*** Task material ***

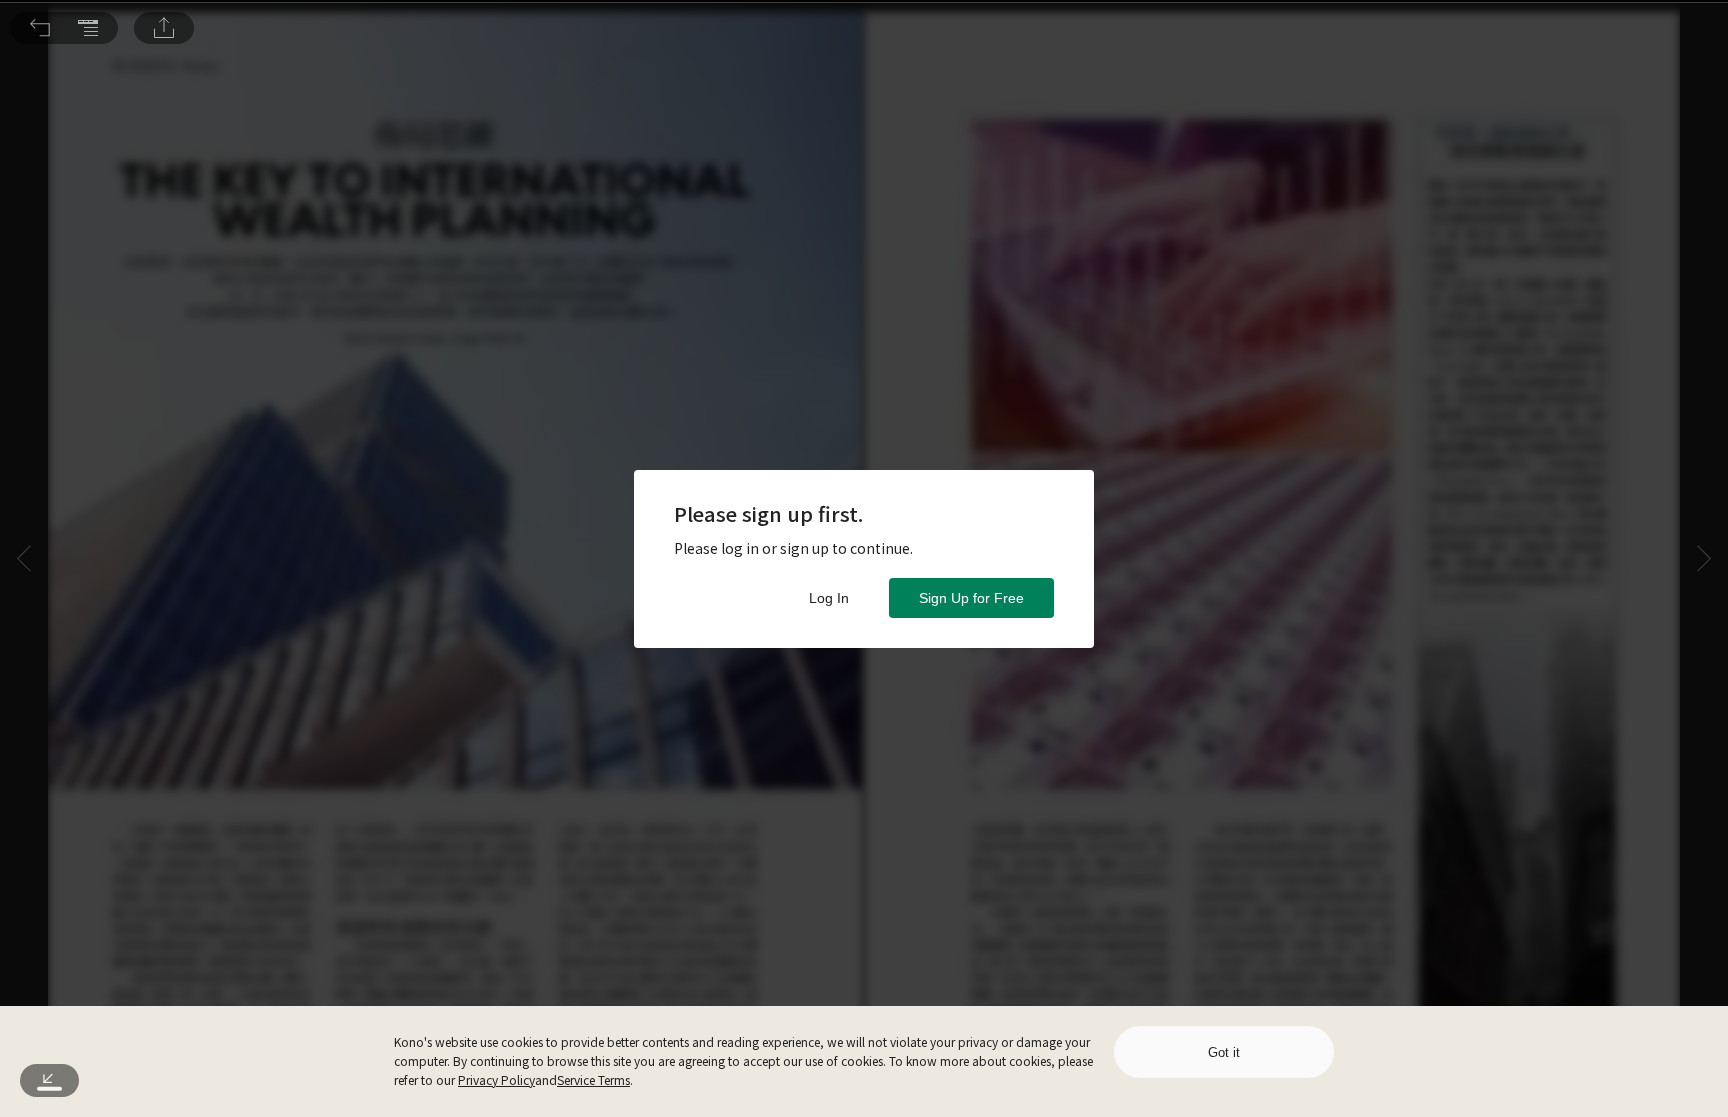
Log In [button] (829, 598)
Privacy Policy (496, 1079)
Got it (1224, 1052)
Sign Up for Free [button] (971, 598)
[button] (40, 28)
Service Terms (593, 1079)
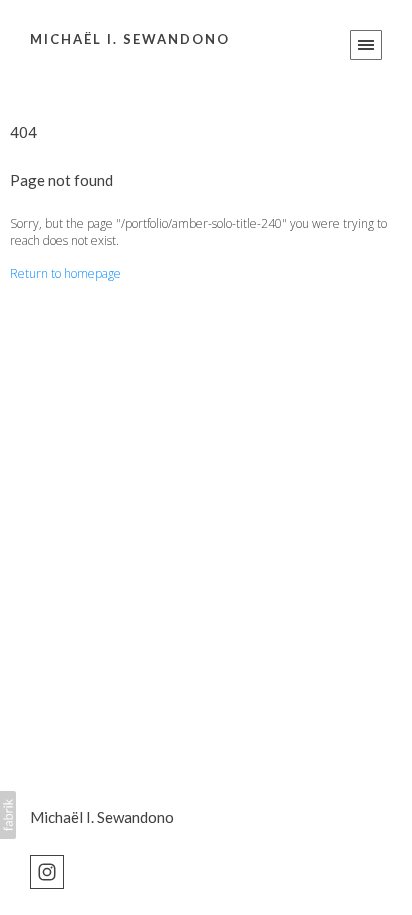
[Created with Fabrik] (8, 815)
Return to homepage (65, 273)
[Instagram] (47, 870)
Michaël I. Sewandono (102, 817)
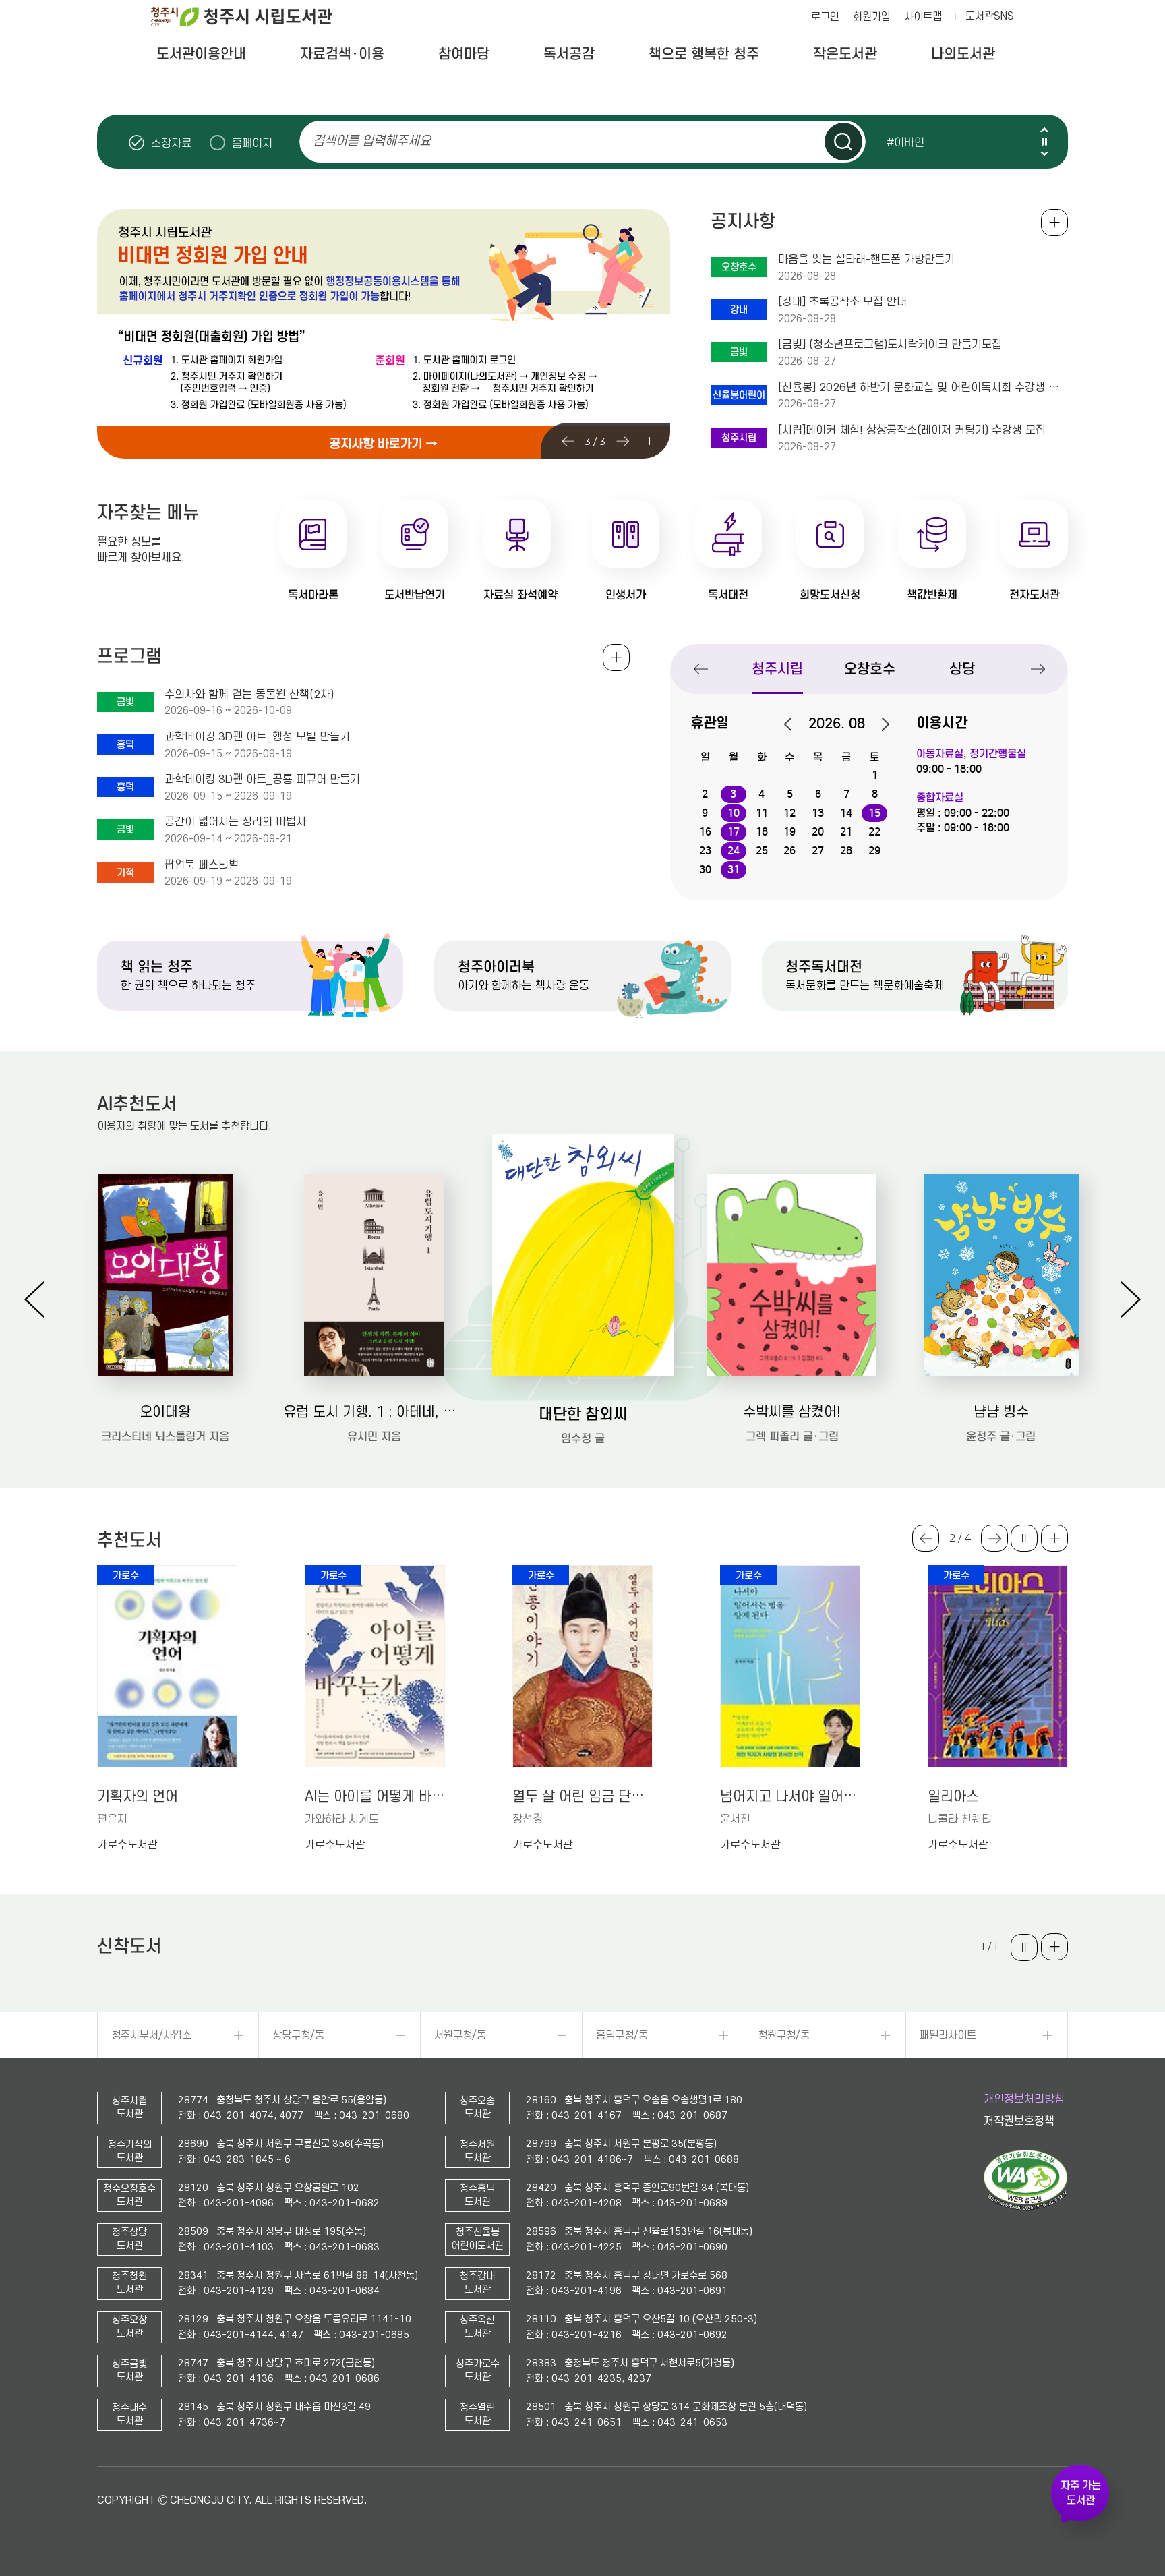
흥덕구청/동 (622, 2035)
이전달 (795, 724)
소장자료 (171, 143)
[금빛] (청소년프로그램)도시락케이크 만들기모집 (890, 345)
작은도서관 (845, 54)
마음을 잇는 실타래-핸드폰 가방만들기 (866, 260)
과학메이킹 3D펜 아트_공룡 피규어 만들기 (262, 779)
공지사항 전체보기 (1054, 222)
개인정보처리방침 (1024, 2099)
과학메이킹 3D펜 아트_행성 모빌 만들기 (257, 737)
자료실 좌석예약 (520, 595)
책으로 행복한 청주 (704, 54)
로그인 (825, 17)
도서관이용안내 (201, 54)
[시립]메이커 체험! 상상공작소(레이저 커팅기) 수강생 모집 (912, 430)
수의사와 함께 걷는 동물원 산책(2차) (249, 695)
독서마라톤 (313, 595)
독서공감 (569, 54)
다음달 (878, 724)
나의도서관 (963, 54)
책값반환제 (932, 595)
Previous (1044, 130)
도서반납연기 (414, 595)
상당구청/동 (298, 2035)
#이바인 (905, 142)
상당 (962, 669)
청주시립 (777, 669)
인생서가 (625, 595)
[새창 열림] (1026, 2207)
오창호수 (869, 669)
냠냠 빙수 (1001, 1412)
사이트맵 (923, 17)
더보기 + (1054, 1538)
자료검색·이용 (342, 54)
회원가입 (872, 17)
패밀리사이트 (948, 2035)
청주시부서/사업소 (151, 2035)
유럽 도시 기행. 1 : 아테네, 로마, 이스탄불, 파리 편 (374, 1412)
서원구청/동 (460, 2035)
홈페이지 (252, 143)
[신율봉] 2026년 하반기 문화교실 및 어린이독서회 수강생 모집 (923, 388)
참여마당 (463, 54)
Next (1044, 153)
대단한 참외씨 (583, 1414)
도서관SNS (989, 16)
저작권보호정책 (1019, 2121)
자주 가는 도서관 (1081, 2493)
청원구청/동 (784, 2035)
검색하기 (843, 141)
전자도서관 (1034, 595)
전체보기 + (616, 657)
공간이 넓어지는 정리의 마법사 (235, 822)
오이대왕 (165, 1412)
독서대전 (728, 595)
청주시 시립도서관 (252, 17)
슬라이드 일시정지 (1044, 141)
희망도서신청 (830, 595)
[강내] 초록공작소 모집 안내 (842, 302)
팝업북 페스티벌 (202, 865)
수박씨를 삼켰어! (792, 1412)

*** End of Task material ***

Filter the records for the string "button" and copy every line that holds it.

#### The answer:
Log In [button] (829, 598)
Sign Up for Free [button] (971, 598)
[button] (40, 28)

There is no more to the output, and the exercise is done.